Provided data section start

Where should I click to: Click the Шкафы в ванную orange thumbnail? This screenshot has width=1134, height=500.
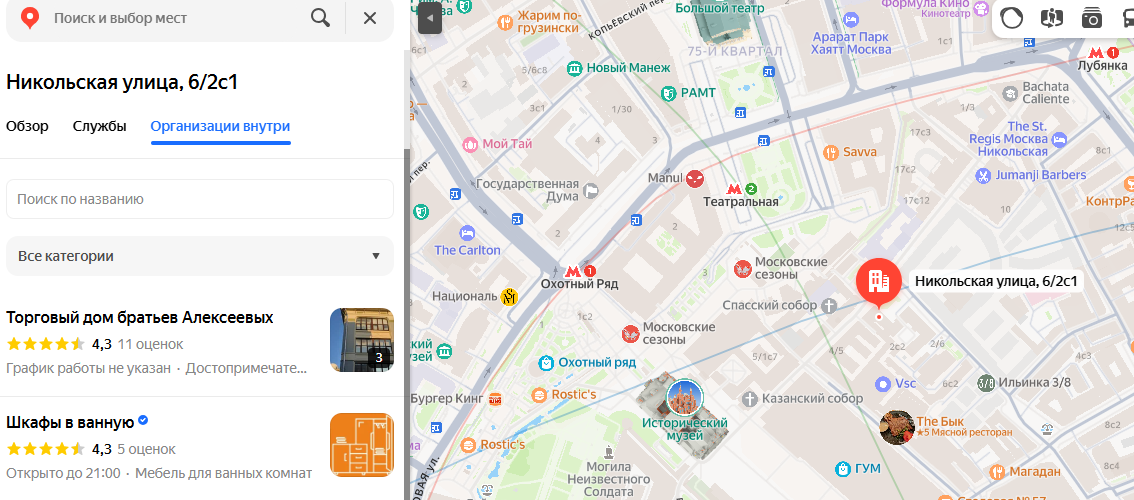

Provided data section end
Provided data section start

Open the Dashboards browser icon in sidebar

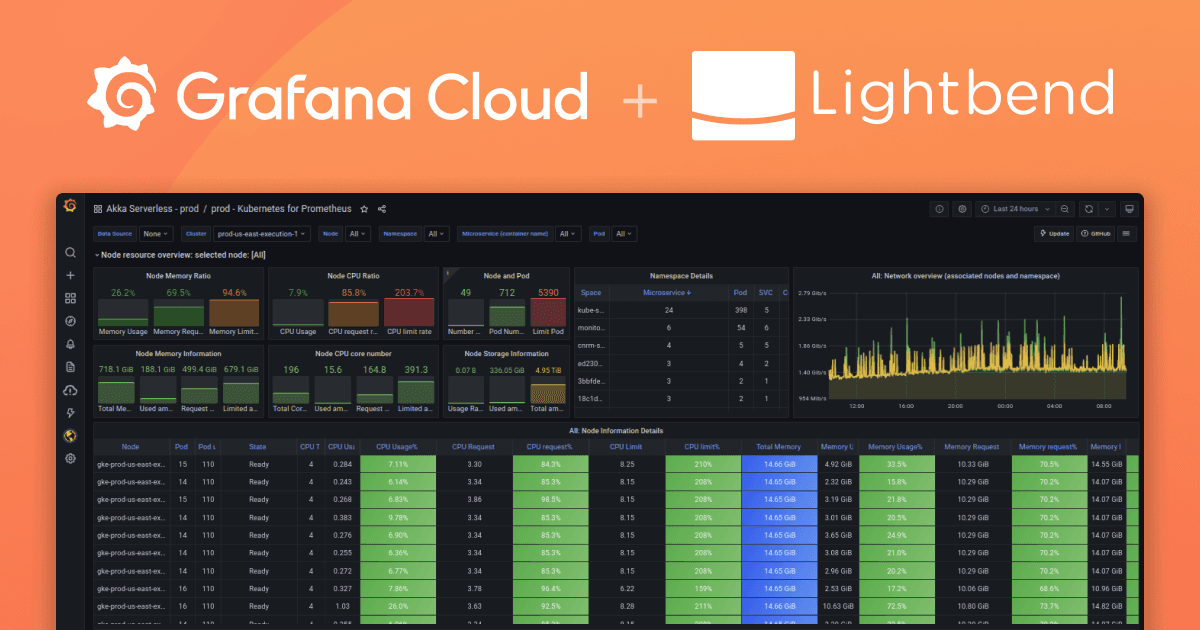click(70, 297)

Provided data section end
Provided data section start

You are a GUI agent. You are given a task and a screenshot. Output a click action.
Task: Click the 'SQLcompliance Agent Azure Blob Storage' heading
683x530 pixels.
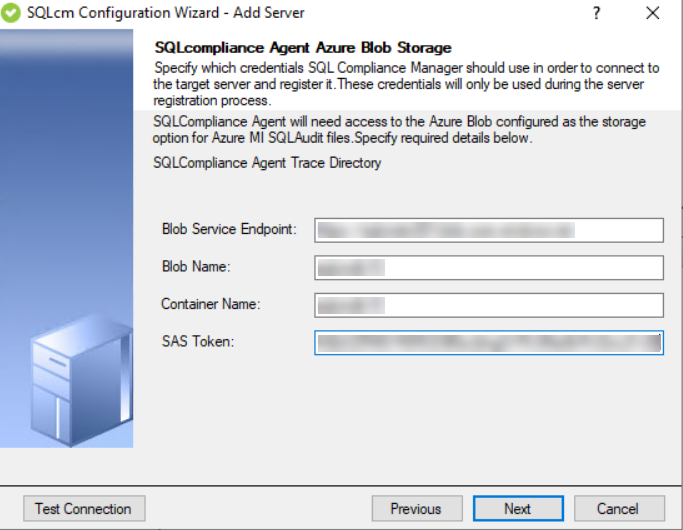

Provided data section end

## Work instructions
Tally the lines of the data that include the word "screenshot". Reply with the number only.

## Expected answer
2